Palatka to St. Augustine State Trail
St. Johns River to Sea Loop
A superb resource for cyclists, the scenic Palatka to St. Augustine State Trail connects St. Augustine to Palatka, traveling through the communities of Elkton, Armstrong, Hastings, Armstrong, and East Palatka. Originally a Rails-to-Trails project, the 19-mile paved, asphalt trail runs parallel to State Road 207 and includes views of mixed woodlands rural landscapes. Several small communities along the trail, such as Hastings and Palatka, offer amenities and a number of great local restaurants that will add to your day out on the trail. With a little planning, those looking for an extended experience can connect with the Palatka to Lake Butler State Trail, a corridor that stretches an additional 47 miles from west of US17 in Palatka to SR238 in Lake Butler.

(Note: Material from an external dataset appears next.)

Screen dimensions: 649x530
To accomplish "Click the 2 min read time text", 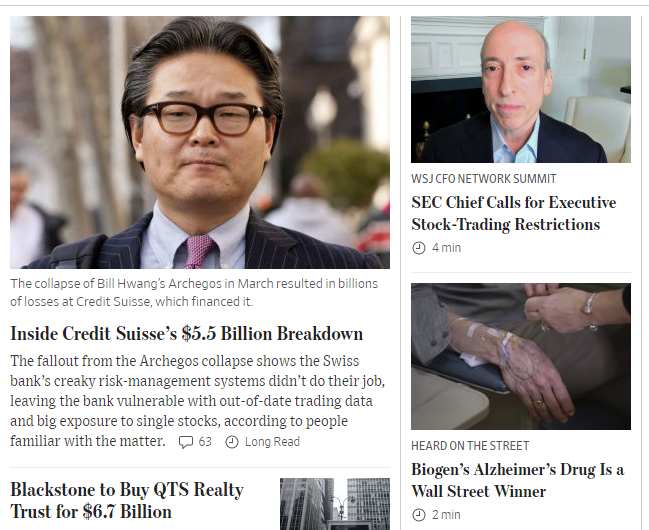I will click(446, 515).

Make sure to swing through Downtown Palatka on your way to FL 100, just west of the Palatka Airport, to experience a unique Florida Trail Town experience. The Palatka to St. Augustine State Trail is also a part of the St. Johns River to Sea Loop. This 260-mile multi-use trail is the longest loop trail underway through the American Southeast. The character of the loop ranges from resort towns to rural hamlets, from coastal dunes to springs. The loop links a national seashore, Florida State Parks, national monuments, national wildlife refuges, springs, and museums.
A journey through Brevard, Volusia, Flagler, St. Johns, and Putnam can all begin on the Palatka to St. Augustine State Trail!
The Palatka-to-St. Augustine State Trail is a multi-use recreational trail along a corridor that stretches through St. Johns and Putnam counties.
This 12-foot-wide, 19 mile-long, paved trail runs through beautiful agricultural landscapes and scenic routes. You can begin your adventure from several access points.
Starting in St. Johns County and traveling into Putnam County tends to be the popular route due to the ample parking at the eastern trailheads and the opportunity to visit the designated Florida Trail Town of Palatka mid-trip.
Vermont Blvd. Trailhead (GPS Lat/Long: 29.81569, -81.40269, St. Johns County): This small trailhead, located off Vermont Boulevard, includes a kiosk with a trail map and roadside parking only. This is the farthest east that you can access the trail, as the last mile runs east and dead-ends at the railroad tracks. If you start at this trailhead and travel west the length of the trail, you will ride approximately 35 miles round-trip.
Vermont Heights Trailhead (GPS Lat/Long: 29.80313, -81.41137, St. Johns County): This trailhead is approximately one mile from the Vermont Boulevard Trailhead. Managed by St. Johns County Parks and Recreation, this location includes a kiosk with a trail map, parking, restroom, and picnic area. If you start at this trailhead and travel west the length of the trail, you will travel approximately 34 miles round-trip.
Armstrong Park (GPS Lat/Long: 29.76242, -81.44736, St. Johns County): This trailhead, managed by St. Johns County Parks and Recreation, includes restrooms, parking, a picnic area and a playground. A kiosk with a trail map is located just west of the trailhead. This trailhead is approximately five miles from the Vermont Boulevard Trailhead and approximately 12 miles from the end of the trail in Putnam County.
Cora C. Harrison Preserve (GPS Lat/Long: 29.71619, -81.51528, St. Johns County): This trailhead, managed by St. Johns County Parks and Recreation, includes a restroom, parking, and a picnic area. A kiosk with a trail map is located just west of the trailhead. This trailhead is approximately nine miles from the Vermont Boulevard Trailhead and approximately seven miles from the end of the trail in Putnam County.
East River Road Trailhead (GPS Lat/Long: 29.66153, -81.60081, Putnam County) This small trailhead located on East River Road includes three roadside parking spaces. A kiosk with a map is located just west of this parking area, marking the end of the Palatka to St. Augustine State Trail in Putnam County.
Please take caution at intersections, as it is the responsibility of trail users to stop (oncoming traffic does not have a stop sign). There are two sections of the trail that cross U.S. 207; please take caution and use the signals when crossing.